Some siRNAs use sequence-specific methods to act via TLR7/8 pathways and activate IFN-β. Immunostimulatory motifs, such as 5′-UGUGU-3′, 5′-GUCCUUCAA-3′, AU, UGGC, and GU, have been described on the siRNA sense strand (25, 27–33). Uridine/adenosine and uridine/guanosine nucleotides within the immunostimulatory RNA (isRNA) enable sensors for TLR8 and TLR7, respectively (12). Blunt-ended synthetic siRNAs use RIG-I to induce IFIT1 gene activation (34). TLR7/8-dependent cytokine production is triggered when uridine is present in RNA in a manner in which TLR7/8 agonist potency correlates with overall uridine moieties, while uridine replacement with adenosine abrogates the effect (31). Judge et al. reported that siRNAs created in non-viral delivery devices could be potent IFN and inflammatory cytokine inducers both in vitro in human blood and in vivo in mice. The formulated siRNA immunostimulatory activity and associated toxicities are nucleotide sequence-dependent. The immunostimulatory motifs 5′-UGU-3′ and 5′-UGUGU-3′ were identified (28). When examined in PDCs, the nine bases at the 3′ end (5′-GUCCUUCAA-3′) of the siRNA sense strand controlled its immunostimulatory activity, the immunostimulatory component of a strong IFN-α-inducing siRNA. Immunostimulation via siRNA was absent in mice lacking TLR7, which suggests that isRNA is identified in a TLR7-dependent and sequence-specific manner (25).

According to Sioud et al., human PBMCs recognize and respond to numerous single-stranded siRNA, both sense and antisense. isRNA motifs are usually more easily recognized via single-stranded siRNA than siRNA duplexes. The replacement of novel isRNA motifs with adenosines abrogated the immune activation. Interestingly, replacement of 2′-hydroxyl uridines with 2′-fluoro, 2′-O-methyl, or 2′-deoxy uridines blocked the immune activation. Thus, RNA immune recognition by TLRs can be prevented using 2′-ribose modifications of uridines (31).

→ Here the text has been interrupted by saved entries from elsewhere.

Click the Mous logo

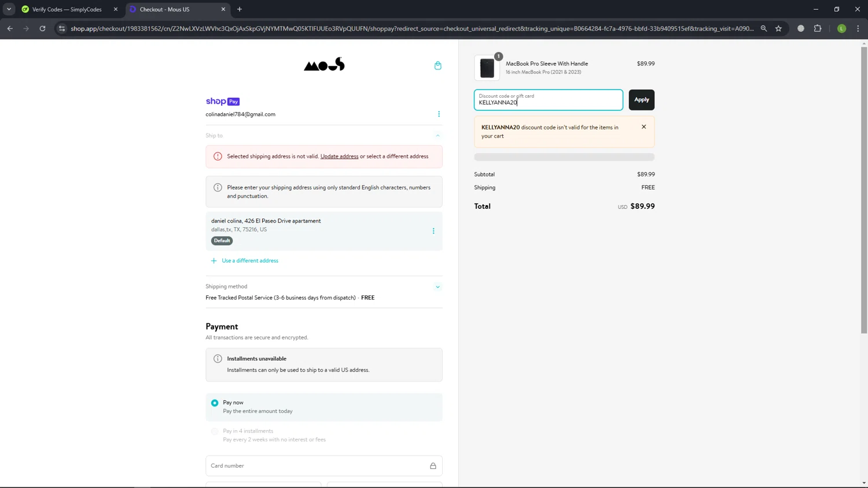pyautogui.click(x=324, y=65)

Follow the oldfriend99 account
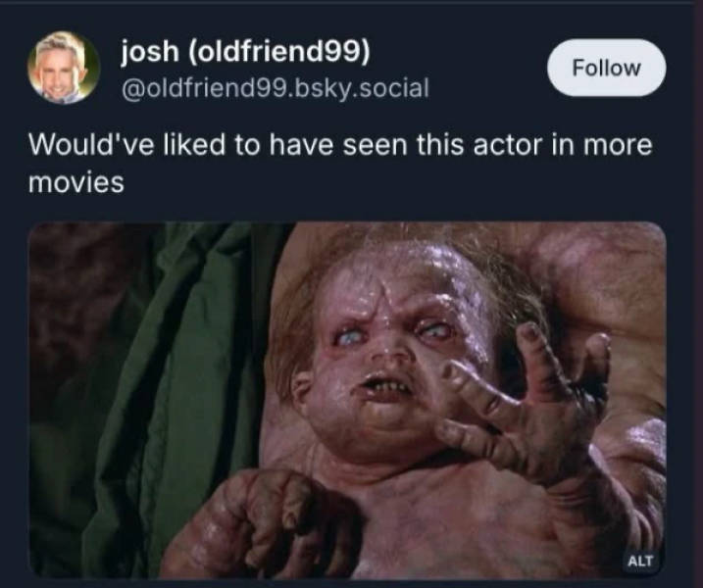[606, 68]
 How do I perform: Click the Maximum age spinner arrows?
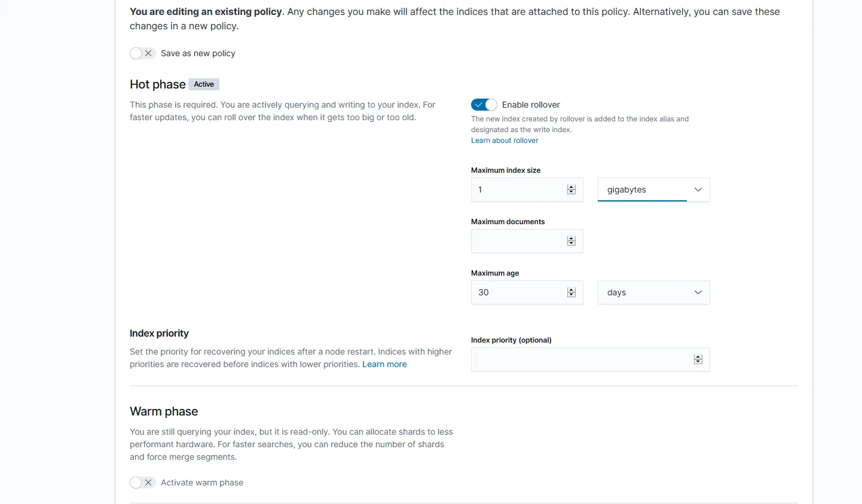point(571,292)
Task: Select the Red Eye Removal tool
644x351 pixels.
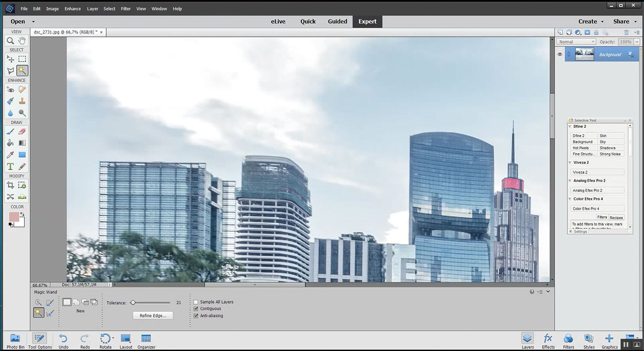Action: point(10,90)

The transfection of siRNAs causes IFN-mediated Jak–Stat pathway activation and global ISG upregulation. This effect is mediated through PKR protein kinase, which is dsRNA-dependent, activated by 21-bp siRNA sequences, and is required for siRNA-induced IFN-β upregulation. The RNAi mechanism is not dependent on the IFN system, as shown in cell lines lacking the specific components that mediate IFN action (13). The deletion of one nucleotide from the siRNA sequence prevented OAS1 induction, which suggests that its underlying mechanism involves a detector that can identify 19- but not 14-bp RNA constructs (35).

A summary of information related to the sequence-dependent stimulation of cellular pathways by siRNAs is given in Table 1.

TABLE 1

Table 1. Characteristics of immunostimulatory RNAs.

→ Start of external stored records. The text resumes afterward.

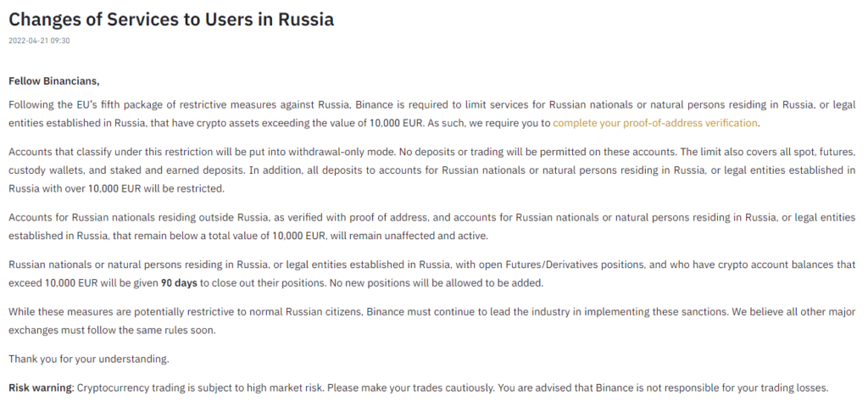This screenshot has height=407, width=868.
Task: Click the Thank you for your understanding line
Action: click(88, 359)
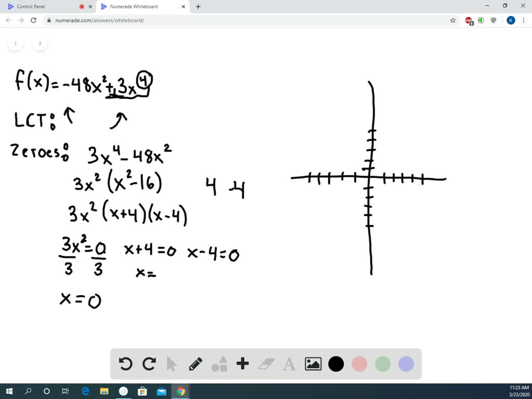Open whiteboard page 1
The image size is (532, 399).
pos(16,43)
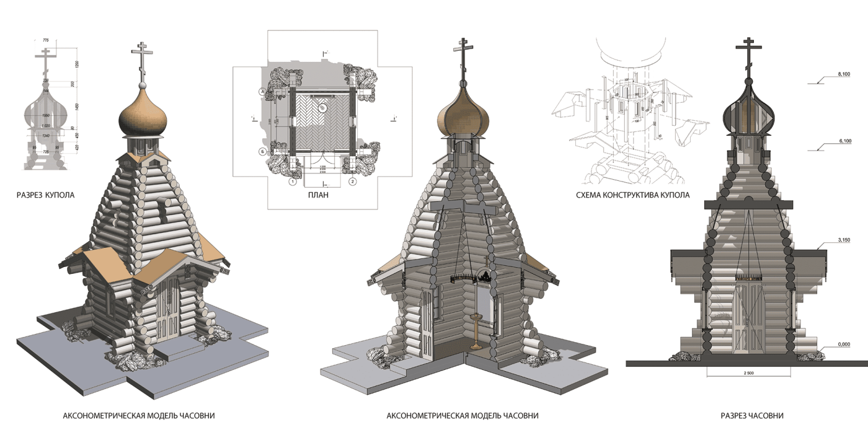Viewport: 868px width, 430px height.
Task: Click the cross atop the chapel section drawing
Action: coord(748,53)
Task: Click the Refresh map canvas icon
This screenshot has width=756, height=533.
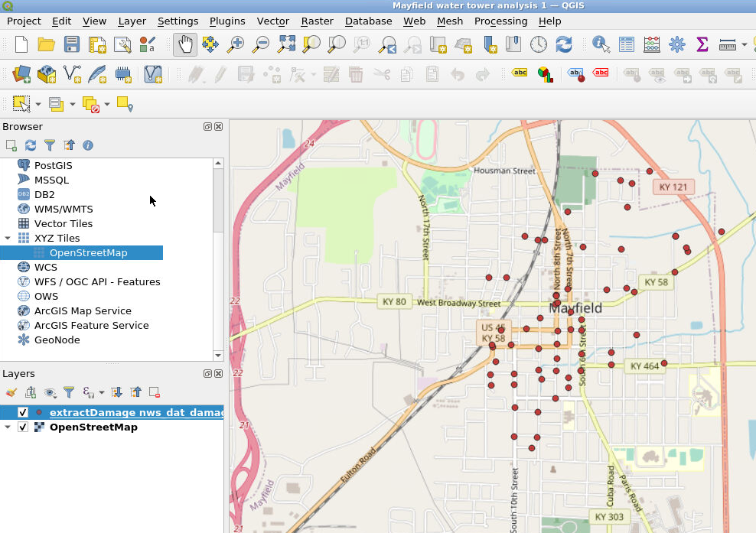Action: (564, 44)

Vector-Associated Immune Stimulation

Bridge et al. showed that a frequently used shRNA sequence that includes plasmid and lentiviral systems can induce an IFN response and recommended IFN induction testing prior to declaring a target-specific effect. The use of the lowest effective shRNA vector dose is a simple way to limit the risk of stimulating an IFN response (14).

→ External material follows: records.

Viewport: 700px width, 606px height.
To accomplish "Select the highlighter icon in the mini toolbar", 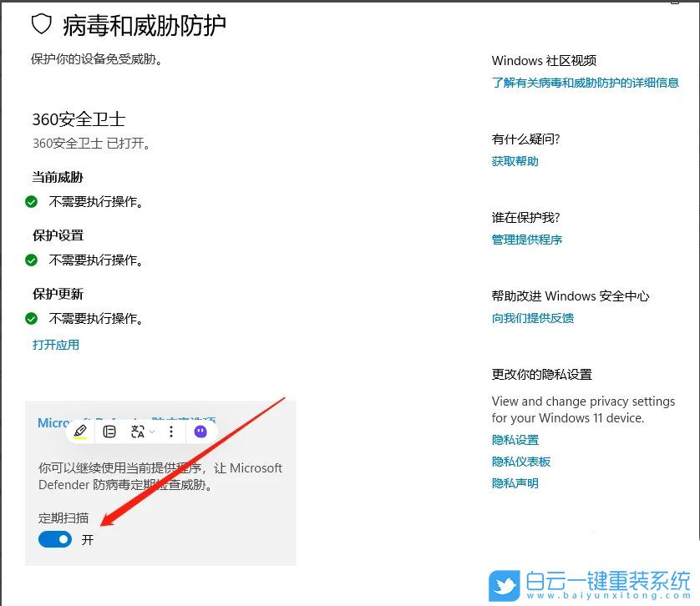I will 82,432.
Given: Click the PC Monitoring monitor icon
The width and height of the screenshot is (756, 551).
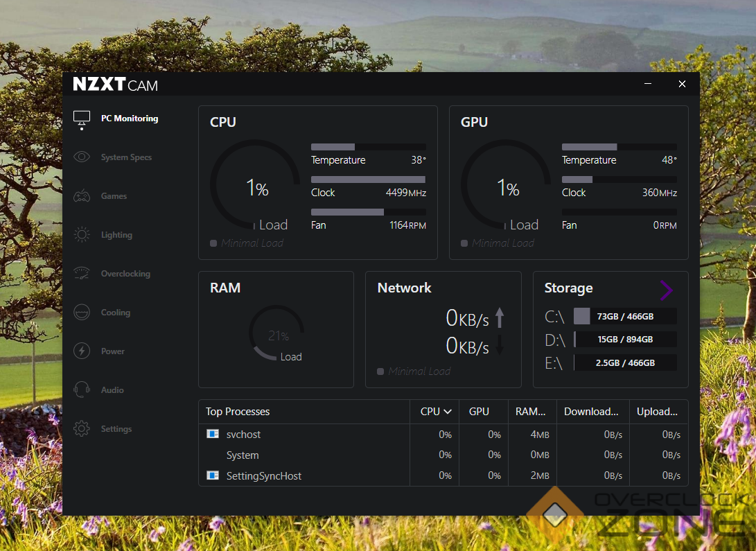Looking at the screenshot, I should tap(82, 119).
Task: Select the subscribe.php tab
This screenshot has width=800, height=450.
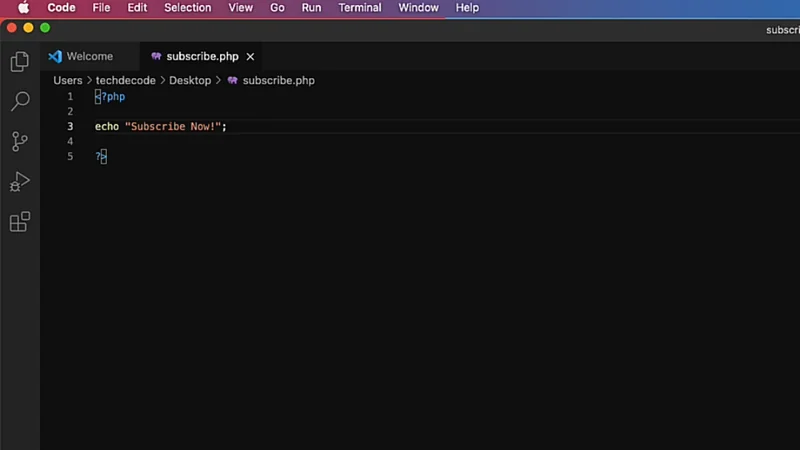Action: click(x=202, y=57)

Pebernard and Iggo showed that shRNA-expressing lentiviral vectors with the U6 promoter more frequently exhibited ISG induction than lentiviral vectors using the H1 promoter. Further studies revealed that ISG induction was partially induced by an AA di-nucleotide near the transcription start site. A lamin shRNA was found to induce OAS1 when fused to VA RNA I, which can inhibit PKR, independent of U6 or H1 promoters (35). The use of lentiviral vectors to deliver shRNA of 21-mers or more to silence the plasminogen activator inhibitor-2 mRNA increased OAS1 expression and decreased the lentiviral vector titer needed to reduce shRNA expression and OAS1 induction without majorly impacting gene silencing efficacy (40).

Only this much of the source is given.